Letter To The Editor: The Future Of The Migratory Bird Treaty Act

Dear editor: The central question is whether this law should protect migratory birds only from deliberate harm, or also from predictable, unintended deaths caused by large-scale industrial activity.

CS
CSD Staff

March 04, 20263 min read

Wind turbines in Carbon County, Wyoming.
Wind turbines in Carbon County, Wyoming. (Getty Images)

Dear editor:

On Wednesday March 4 at 2 p.m. Eastern (12 p.m. Mountain), the House Natural Resources Subcommittee chaired by Harriet Hageman will hold a hearing on the future of the Migratory Bird Treaty Act. 

The central question is whether this law should protect migratory birds only from deliberate harm, or also from predictable, unintended deaths caused by large-scale industrial activity.

The Trump administration has restored a legal interpretation limiting the law to intentional acts.

That interpretation may provide short-term regulatory certainty for industry, but in southeastern Wyoming, where industrial wind energy is expanding rapidly, it carries real consequences.

Across Albany, Laramie, Platte, Converse, and Niobrara counties, dozens of wind facilities are being proposed and constructed. What many residents now call the “Wind Wall” is not a collection of isolated projects.

It is a corridor-scale industrial footprint across migratory pathways used by golden eagles, hawks, cranes, waterfowl, and other protected species. Birds do not encounter one permit boundary at a time; they encounter the full landscape.

This concern is especially vivid along the Laramie Range northwest of Cheyenne. My family’s multi-generational ranch sits directly within this corridor.

For more than a century we have watched eagles and hawks ride thermals along these ridges. Stewardship is not an abstract idea for us; it is a lived responsibility.

Wyoming has already seen how federal enforcement can influence behavior without halting development. In 2013, a Wyoming wind operator entered a $2.5 million settlement after the deaths of golden eagles and other birds. That case led to mitigation practices and operational adjustments.

If federal law no longer addresses predictable unintended mortality:

  • There will be less incentive for corridor-level siting;
  • Seasonal operational adjustments may decline;
  • Cumulative regional impacts could go unaddressed.

Clarifying federal law is important — businesses deserve predictable standards. But clarity should not become abdication of responsibility for foreseeable effects on wildlife and working landscapes.

Wyoming understands tradeoffs. We produce energy. We also host some of the West’s most significant migratory corridors. Eliminating all federal accountability risks shifting long-term ecological costs onto local communities and future generations.

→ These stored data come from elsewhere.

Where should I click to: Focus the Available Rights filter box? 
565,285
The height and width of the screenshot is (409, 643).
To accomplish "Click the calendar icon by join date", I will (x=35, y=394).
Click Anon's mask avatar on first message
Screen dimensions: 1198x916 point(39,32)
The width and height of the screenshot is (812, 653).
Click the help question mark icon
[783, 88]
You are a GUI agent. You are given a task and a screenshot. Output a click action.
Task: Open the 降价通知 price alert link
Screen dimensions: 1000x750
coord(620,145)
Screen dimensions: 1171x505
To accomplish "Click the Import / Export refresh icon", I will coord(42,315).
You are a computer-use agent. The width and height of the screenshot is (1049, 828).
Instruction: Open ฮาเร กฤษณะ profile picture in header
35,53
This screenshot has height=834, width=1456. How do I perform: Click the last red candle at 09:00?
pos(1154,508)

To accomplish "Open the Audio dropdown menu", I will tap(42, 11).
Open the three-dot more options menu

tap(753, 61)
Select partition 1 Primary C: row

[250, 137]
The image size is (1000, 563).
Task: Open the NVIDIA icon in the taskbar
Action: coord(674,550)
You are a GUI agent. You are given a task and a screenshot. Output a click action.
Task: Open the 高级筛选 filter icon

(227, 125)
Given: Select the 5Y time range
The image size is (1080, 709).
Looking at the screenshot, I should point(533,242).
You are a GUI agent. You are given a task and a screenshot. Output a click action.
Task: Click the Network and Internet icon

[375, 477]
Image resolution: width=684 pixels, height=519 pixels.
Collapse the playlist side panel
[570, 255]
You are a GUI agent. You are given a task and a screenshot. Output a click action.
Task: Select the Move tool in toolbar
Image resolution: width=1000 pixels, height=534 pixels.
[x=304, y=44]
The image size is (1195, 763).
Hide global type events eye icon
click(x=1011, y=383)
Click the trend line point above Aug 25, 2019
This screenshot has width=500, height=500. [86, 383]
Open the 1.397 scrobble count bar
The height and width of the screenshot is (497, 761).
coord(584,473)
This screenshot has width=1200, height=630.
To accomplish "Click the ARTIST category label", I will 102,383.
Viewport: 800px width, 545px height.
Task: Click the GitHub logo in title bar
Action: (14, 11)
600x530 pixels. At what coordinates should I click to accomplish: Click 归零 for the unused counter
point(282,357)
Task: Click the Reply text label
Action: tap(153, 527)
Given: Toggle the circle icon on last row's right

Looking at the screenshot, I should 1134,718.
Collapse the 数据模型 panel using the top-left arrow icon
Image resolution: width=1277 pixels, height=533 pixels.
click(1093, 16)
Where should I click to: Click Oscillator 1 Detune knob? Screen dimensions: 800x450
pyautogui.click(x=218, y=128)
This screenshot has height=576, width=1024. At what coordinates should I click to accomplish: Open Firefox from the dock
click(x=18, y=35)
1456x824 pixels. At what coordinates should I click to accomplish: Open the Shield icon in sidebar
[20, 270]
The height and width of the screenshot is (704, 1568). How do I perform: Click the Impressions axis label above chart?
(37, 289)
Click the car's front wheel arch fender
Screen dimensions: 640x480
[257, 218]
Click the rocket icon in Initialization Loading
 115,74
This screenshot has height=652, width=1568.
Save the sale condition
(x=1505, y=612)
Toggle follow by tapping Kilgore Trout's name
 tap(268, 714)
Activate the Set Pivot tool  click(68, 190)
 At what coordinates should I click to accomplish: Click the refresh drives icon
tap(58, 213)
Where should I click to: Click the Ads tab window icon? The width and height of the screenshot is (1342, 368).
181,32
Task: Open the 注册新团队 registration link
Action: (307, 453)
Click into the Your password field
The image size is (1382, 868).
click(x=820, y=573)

Before the March 4 hearing, Wyoming citizens should urge our congressional delegation to support a balanced approach that:

  • Clearly defines unintended harm;
  • Provides predictable compliance pathways;
  • Preserves accountability for preventable impacts; and
  • Recognizes cumulative effects across corridors like the Laramie Range.

Contact Wyoming’s delegation today:

  • Representative Harriet Hageman — Washington, D.C. Office: (202) 225-2311; Cheyenne Office: (307) 772-2595; Casper Office: (307) 261-6595.  
  • Senator John Barrasso — Washington, D.C.: (202) 224-6441; multiple Wyoming offices: Casper (307) 261-6413, Cheyenne (307) 772-2451.  
  • Senator Cynthia Lummis — Washington, D.C.: (202) 224-3424; Wyoming offices in Casper and Cheyenne.  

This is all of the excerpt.